[Dataset entries]
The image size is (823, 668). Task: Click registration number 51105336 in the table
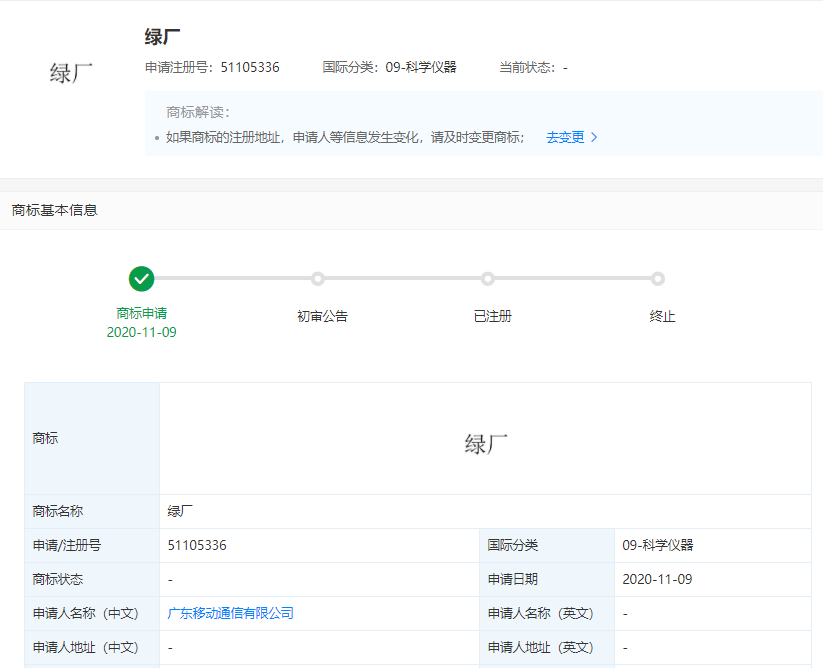pyautogui.click(x=197, y=545)
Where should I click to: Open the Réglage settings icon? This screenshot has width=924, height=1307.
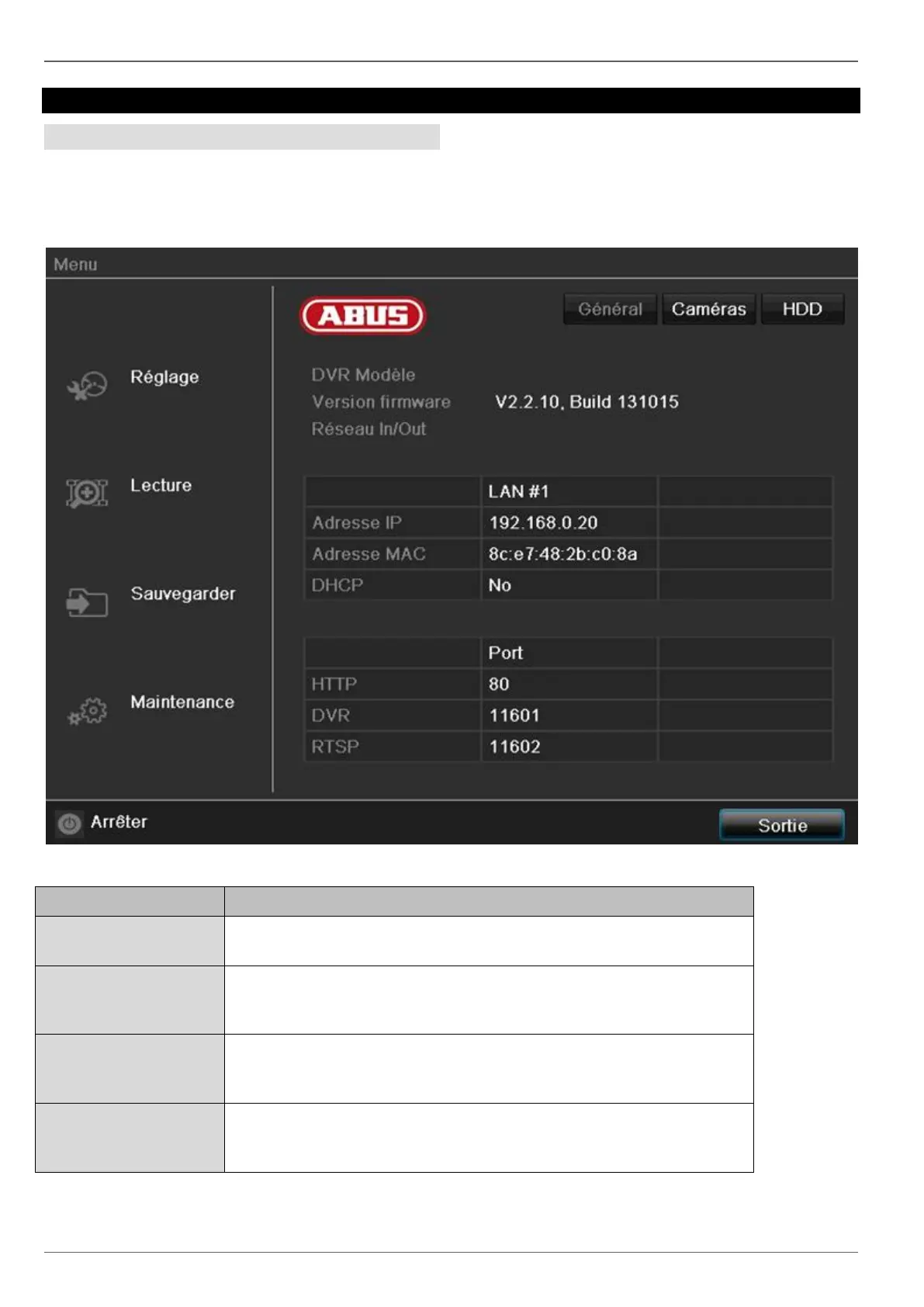click(x=86, y=386)
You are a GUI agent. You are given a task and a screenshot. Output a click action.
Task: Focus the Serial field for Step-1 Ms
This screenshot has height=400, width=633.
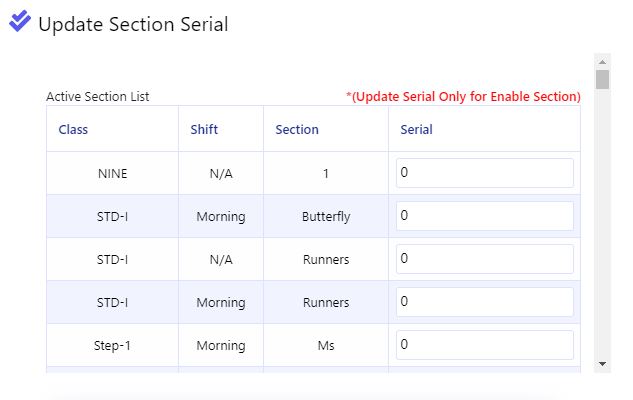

● **Problem details**
Once the pictures are dropped, repeat the data above exactly.

● **Result below**
The image size is (823, 668). Task: Click registration number 51105336 in the table
pyautogui.click(x=197, y=545)
Where should I click to: Open the Réglage settings icon? This screenshot has width=924, height=1307.
click(x=86, y=386)
You are a GUI agent. You are given a task and a screenshot. Output a click action.
Task: Focus the Serial field for Step-1 Ms
This screenshot has height=400, width=633.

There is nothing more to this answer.